Produce word for word the lines of the data below running from the one that has "[download IOS Dance 89.5 app] (1299, 26)" to the one that has "Middays with DANCE 89.5 (114, 930)", inclusive, and no others.

=-=-=-=-=

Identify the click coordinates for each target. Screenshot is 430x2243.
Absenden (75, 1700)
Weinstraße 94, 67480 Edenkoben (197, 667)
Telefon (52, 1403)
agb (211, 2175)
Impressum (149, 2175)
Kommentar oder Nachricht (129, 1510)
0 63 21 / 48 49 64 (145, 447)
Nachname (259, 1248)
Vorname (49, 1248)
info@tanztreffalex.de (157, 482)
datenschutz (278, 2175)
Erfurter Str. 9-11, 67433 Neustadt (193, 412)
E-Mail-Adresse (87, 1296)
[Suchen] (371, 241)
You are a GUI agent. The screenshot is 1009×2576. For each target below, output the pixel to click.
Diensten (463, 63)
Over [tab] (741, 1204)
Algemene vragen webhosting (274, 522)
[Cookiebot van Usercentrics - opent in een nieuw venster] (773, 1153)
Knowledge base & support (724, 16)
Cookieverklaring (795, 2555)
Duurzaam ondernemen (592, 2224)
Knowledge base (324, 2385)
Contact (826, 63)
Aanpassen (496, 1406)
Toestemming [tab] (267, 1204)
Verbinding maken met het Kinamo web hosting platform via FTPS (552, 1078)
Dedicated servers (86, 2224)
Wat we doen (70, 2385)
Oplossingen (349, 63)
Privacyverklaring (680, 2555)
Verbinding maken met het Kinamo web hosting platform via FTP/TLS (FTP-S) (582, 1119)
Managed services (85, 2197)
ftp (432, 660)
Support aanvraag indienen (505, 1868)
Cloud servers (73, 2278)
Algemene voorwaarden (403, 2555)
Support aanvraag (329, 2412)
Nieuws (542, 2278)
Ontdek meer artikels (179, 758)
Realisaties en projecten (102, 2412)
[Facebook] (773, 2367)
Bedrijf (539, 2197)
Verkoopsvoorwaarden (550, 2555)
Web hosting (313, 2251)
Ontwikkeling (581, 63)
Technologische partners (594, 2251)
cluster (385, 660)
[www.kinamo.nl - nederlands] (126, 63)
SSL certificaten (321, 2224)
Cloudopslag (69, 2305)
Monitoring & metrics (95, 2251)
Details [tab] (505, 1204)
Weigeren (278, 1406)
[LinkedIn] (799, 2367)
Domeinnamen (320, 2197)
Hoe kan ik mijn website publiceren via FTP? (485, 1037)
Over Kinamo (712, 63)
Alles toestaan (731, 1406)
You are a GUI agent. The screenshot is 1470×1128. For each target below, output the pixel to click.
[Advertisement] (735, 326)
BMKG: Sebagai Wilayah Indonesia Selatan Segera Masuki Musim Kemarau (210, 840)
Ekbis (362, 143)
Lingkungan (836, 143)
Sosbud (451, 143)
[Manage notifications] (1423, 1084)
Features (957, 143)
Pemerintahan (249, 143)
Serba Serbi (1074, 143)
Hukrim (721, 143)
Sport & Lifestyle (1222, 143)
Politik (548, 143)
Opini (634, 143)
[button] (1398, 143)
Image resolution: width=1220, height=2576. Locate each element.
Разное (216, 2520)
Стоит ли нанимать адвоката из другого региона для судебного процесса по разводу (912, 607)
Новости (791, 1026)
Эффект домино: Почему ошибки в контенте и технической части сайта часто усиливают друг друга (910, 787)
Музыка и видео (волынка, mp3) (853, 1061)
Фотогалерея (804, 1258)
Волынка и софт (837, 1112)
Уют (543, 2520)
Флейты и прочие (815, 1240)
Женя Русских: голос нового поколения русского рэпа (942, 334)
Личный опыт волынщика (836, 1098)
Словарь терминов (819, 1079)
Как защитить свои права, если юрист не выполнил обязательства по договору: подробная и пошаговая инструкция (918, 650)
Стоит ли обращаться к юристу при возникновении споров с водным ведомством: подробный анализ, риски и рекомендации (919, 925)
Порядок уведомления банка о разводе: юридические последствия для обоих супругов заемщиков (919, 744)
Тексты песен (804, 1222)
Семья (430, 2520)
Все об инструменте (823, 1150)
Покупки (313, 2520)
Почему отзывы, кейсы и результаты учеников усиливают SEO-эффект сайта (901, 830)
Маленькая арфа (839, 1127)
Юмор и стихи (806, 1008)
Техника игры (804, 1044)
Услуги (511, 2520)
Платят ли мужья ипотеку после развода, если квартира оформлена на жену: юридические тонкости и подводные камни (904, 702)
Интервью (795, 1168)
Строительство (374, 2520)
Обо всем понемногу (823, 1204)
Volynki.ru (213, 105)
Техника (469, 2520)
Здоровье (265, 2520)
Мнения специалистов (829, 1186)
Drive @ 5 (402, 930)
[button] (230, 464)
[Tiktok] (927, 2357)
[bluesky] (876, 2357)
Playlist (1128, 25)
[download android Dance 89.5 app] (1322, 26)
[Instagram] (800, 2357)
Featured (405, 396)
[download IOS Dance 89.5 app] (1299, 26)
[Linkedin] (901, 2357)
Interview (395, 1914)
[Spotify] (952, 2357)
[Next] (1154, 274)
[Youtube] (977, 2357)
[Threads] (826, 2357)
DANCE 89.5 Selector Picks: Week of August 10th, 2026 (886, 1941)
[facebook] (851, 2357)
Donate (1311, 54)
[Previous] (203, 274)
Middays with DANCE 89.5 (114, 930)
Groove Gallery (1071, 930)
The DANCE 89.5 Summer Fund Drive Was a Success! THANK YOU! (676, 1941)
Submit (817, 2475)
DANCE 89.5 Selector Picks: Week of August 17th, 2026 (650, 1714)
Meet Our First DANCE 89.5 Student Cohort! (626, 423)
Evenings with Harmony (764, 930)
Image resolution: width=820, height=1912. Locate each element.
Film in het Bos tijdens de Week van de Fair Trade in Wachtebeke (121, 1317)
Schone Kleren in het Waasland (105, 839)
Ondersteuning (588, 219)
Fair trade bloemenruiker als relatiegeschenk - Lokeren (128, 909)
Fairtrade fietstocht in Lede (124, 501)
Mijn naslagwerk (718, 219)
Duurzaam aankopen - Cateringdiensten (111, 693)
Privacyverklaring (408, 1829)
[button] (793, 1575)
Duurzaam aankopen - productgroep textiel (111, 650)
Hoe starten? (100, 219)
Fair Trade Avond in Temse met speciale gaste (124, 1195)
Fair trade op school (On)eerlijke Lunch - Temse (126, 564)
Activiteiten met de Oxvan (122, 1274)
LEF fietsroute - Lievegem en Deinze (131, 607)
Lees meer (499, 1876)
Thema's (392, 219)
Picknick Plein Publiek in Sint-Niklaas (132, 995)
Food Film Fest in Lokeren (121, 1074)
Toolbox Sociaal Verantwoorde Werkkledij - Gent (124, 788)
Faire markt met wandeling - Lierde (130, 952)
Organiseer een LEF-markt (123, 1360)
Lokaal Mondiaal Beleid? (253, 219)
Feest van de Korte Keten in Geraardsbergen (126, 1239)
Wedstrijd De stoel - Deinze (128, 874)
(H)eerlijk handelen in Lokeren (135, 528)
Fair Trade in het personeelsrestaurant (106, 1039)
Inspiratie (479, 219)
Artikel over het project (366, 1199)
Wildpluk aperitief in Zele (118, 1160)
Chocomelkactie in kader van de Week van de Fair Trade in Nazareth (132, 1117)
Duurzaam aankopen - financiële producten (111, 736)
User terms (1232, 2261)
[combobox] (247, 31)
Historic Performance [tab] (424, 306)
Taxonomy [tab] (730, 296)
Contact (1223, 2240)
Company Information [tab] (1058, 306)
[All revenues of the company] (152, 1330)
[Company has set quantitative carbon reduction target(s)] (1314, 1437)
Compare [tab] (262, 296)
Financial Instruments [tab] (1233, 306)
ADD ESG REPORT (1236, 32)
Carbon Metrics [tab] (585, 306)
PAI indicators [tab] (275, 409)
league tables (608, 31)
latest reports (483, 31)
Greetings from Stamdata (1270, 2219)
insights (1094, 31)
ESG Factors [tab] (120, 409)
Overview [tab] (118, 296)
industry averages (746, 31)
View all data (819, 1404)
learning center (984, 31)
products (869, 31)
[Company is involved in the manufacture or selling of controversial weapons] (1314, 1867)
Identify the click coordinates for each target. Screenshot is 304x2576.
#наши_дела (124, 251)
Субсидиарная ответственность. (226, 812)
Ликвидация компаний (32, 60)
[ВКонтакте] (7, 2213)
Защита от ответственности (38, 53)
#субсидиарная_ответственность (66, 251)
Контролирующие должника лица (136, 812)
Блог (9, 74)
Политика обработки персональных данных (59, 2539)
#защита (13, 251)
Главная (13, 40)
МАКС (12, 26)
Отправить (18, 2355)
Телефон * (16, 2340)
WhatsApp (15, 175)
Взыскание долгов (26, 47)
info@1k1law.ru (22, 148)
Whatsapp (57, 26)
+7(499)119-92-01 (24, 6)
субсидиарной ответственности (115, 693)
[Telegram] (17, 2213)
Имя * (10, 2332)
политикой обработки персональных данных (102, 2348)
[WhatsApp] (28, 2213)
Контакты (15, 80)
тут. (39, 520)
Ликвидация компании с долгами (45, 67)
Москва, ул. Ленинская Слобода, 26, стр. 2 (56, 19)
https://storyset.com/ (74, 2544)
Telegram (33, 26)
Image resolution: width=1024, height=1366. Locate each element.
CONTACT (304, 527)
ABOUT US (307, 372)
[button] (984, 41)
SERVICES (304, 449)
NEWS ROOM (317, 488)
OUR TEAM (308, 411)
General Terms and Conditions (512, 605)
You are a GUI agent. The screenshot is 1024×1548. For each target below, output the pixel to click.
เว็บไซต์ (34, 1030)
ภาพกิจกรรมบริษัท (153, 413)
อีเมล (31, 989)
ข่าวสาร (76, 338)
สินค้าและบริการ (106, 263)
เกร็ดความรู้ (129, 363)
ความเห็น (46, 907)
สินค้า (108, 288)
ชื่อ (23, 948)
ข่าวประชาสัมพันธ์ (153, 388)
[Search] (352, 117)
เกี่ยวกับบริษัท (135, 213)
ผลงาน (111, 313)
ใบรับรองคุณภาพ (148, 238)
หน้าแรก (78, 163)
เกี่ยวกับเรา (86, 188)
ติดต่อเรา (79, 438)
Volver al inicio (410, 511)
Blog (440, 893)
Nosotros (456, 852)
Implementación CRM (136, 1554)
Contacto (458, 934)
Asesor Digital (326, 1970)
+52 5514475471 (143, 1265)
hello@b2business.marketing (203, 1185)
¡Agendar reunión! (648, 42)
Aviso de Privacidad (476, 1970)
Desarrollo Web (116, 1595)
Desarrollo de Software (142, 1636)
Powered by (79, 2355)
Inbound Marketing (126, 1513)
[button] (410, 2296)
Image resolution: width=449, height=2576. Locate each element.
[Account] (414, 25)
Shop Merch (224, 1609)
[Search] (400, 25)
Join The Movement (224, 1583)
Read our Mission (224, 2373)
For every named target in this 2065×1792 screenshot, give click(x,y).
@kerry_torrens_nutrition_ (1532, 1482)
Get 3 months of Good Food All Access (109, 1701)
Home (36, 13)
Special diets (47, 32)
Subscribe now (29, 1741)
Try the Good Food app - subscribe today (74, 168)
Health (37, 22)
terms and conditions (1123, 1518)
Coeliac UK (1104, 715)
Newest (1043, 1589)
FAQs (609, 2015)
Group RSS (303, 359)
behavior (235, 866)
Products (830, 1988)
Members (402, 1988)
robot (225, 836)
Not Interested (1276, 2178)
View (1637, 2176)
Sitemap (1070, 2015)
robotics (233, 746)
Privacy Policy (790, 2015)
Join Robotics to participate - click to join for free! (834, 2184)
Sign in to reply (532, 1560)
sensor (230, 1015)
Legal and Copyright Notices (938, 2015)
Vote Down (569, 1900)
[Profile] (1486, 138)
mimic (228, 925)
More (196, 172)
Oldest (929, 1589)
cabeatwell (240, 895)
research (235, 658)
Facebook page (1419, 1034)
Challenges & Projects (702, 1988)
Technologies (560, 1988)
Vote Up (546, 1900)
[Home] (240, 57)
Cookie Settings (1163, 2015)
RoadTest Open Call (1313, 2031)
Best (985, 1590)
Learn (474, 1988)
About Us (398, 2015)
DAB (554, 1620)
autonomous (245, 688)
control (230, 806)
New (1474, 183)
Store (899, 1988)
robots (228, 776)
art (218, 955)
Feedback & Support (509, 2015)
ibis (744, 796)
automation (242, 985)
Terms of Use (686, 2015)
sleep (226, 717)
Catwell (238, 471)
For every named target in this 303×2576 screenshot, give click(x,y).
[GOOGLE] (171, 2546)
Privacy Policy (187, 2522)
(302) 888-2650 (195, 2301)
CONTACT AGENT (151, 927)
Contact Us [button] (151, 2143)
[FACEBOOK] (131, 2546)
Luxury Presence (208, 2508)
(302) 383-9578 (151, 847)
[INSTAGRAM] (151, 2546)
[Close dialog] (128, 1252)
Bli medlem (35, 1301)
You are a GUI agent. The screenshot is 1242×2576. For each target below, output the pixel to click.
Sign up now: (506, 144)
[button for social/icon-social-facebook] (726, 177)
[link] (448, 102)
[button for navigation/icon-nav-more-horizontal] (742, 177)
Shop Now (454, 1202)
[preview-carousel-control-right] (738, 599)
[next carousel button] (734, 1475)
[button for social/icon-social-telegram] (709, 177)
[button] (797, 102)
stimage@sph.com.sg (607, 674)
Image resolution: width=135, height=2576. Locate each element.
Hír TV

=-=-=-=-=

**Solution to this exercise:**
[download IOS Dance 89.5 app] (1299, 26)
[Linkedin] (901, 2357)
Interview (395, 1914)
[Spotify] (952, 2357)
[Next] (1154, 274)
[Youtube] (977, 2357)
[Threads] (826, 2357)
DANCE 89.5 Selector Picks: Week of August 10th, 2026 (886, 1941)
[facebook] (851, 2357)
Donate (1311, 54)
[Previous] (203, 274)
Middays with DANCE 89.5 (114, 930)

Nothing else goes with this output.